SELECTED TEXT:
All the talk that has erupted in the past couple of weeks about a possible trade war between the United States and China has been interesting in the way that a soap opera is interesting: lots of drama with little link to reality.
Sure, it is easy to use China as a scapegoat. A place that is conveniently far away and too big to understand. It is easy to say “look, it is China’s fault and we will put the hurt on them and things will be lovely all around”. If only that were true.
For once, it has been China that has responded with a measure of restraint. An editorial in the reactionary Global Times newspaper outlined the likely response from what is now the second largest economy in the world: “A batch of Boeing orders will be replaced by Airbus. US auto and iPhone sales in China will suffer a setback, and US soybean and maize imports will be halted. China can also limit the number of Chinese students studying in the US.”
Multinationals would certainly lose in a trade war but so would people in the US and possibly elsewhere by paying a lot more for items that are now treated as disposable commodities. The range of items that would become instantly more expensive range from fast fashions that are made or completed in China to electronics that are assembled in China, cars with parts made in China, cigarette lighters, active pharamceutical ingredients for medicines (of which China is the largest manufacturer in the world), toys, the cheap colouring books that are sold in dollar stores around North America and much more.
Imagine paying three times as much for a TV or a DVD player, for those of us who still have one.
Trade wars might work with a smaller country that makes a few things but China is too big of a manufacturing centre. It makes too much stuff. And most of the stuff that is made in China is made for and by the American multinationals that then import the stuff. A lot of the things that are made in China, which has cheap wages, cannot be made in the U.S. without jacking up the price multiple times. Imagine paying US$10 for a cheap disposable lighter.
And the benefits would be minimal. Can you imagine companies spending hundreds of millions of dollars to build new factories in the U.S.? Sure, some eventually would but others would simply jack up the prices of products.
And the result would be inflation, which means people would have to spend more but their salaries would not necessarily go up.
And there is another thing, China is investing a lot in the U.S., about US$65 billion and counting to date. The U.S. has invested more than US$225 billion, according to on estimate by Rhodium Group, and much of that is in the same factories that produce the goods that would be essentially taxed in the event that a new U.S. government puts up unilateral tariffs.
This is just one element in this whole discussion, but one that makes the possibility of a trade war a distant one at best.

TASK PROMPT:
Decide whether each statement below agrees with the trade war commentary above. Answer yes or no for each, and quote the words from the text that decide it.
1. The text says China is the world's largest manufacturer of active pharmaceutical ingredients.
2. The Global Times editorial says China could limit the number of American students studying in China.
3. The text puts China's investment in the U.S. at about US$225 billion.

RECORD SET:
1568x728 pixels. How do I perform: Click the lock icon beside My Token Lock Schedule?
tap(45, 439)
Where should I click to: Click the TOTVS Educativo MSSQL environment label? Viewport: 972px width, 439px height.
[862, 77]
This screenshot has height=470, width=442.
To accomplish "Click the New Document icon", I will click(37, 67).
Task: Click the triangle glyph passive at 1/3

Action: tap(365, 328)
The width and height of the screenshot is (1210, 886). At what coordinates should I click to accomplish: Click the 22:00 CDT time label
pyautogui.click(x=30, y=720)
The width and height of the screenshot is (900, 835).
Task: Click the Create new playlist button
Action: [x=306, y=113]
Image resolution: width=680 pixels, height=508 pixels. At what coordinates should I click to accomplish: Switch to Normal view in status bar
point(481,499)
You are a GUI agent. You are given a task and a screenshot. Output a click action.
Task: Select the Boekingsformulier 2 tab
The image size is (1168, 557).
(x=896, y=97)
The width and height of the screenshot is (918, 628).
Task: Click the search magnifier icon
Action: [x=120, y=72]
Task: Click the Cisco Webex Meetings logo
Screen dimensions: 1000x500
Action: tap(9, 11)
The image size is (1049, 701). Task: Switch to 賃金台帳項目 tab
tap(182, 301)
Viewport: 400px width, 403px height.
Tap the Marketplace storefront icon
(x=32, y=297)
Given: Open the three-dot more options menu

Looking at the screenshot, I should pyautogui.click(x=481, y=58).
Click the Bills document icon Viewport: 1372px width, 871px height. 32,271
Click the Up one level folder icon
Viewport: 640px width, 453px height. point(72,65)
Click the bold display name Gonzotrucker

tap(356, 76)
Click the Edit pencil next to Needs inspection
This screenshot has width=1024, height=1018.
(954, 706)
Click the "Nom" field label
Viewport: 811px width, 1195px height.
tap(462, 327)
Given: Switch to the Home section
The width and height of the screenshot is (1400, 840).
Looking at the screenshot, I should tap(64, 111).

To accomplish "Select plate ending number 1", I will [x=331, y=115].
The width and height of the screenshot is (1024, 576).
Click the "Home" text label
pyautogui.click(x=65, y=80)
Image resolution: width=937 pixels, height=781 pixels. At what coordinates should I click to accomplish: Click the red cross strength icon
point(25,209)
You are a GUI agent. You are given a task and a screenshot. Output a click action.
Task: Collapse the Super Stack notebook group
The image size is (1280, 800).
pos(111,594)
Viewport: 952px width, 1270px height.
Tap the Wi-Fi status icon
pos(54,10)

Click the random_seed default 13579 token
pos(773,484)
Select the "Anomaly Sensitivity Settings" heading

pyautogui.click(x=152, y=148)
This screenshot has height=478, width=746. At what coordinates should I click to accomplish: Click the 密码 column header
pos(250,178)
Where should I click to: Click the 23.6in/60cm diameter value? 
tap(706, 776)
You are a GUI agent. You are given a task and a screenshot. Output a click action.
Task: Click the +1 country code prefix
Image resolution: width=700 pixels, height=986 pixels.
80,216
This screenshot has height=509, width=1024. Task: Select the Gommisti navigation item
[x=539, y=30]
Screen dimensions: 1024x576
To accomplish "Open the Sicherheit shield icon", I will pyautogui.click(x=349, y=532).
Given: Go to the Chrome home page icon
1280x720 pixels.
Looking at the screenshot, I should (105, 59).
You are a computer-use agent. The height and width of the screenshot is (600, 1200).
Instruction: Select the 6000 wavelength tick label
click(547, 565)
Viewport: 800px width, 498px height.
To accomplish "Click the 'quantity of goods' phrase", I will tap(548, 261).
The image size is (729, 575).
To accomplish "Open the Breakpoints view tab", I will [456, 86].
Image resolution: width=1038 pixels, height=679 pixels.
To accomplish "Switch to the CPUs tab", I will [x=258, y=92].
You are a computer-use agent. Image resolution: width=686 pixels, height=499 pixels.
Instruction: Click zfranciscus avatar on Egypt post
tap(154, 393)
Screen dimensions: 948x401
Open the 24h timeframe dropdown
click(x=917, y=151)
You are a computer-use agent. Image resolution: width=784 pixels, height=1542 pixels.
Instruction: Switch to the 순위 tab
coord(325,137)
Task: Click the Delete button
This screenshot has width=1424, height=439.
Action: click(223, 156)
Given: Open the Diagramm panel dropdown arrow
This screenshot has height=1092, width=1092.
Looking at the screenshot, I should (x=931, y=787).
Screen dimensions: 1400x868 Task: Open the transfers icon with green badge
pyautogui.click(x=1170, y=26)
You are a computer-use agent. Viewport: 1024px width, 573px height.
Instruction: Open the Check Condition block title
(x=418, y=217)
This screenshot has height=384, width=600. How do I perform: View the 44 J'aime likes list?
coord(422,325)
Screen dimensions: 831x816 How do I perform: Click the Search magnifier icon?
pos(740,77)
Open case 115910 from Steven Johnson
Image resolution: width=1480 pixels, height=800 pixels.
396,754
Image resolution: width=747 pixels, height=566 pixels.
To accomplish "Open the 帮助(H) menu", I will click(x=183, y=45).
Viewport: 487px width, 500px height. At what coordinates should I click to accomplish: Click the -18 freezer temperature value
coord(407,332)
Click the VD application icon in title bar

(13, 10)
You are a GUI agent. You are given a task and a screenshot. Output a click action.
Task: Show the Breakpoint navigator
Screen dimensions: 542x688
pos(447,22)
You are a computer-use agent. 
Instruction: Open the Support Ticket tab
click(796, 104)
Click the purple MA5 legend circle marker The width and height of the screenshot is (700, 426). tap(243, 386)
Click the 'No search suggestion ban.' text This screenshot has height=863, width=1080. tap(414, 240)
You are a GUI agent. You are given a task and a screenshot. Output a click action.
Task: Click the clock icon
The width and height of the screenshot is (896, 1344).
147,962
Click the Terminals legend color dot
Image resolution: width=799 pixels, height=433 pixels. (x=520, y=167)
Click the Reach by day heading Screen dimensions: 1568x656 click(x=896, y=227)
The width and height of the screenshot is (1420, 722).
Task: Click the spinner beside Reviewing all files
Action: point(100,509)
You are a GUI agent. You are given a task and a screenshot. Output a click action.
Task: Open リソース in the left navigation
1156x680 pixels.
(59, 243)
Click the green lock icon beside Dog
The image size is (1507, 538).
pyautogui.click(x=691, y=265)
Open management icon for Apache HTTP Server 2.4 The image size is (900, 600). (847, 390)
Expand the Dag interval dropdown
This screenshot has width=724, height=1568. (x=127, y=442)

EXERCISE SOLUTION:
1. Yes: "(of which China is the largest manufacturer in the world)"
2. No: "China can also limit the number of Chinese students studying in the US."
3. No: "China is investing a lot in the U.S., about US$65 billion and counting to date."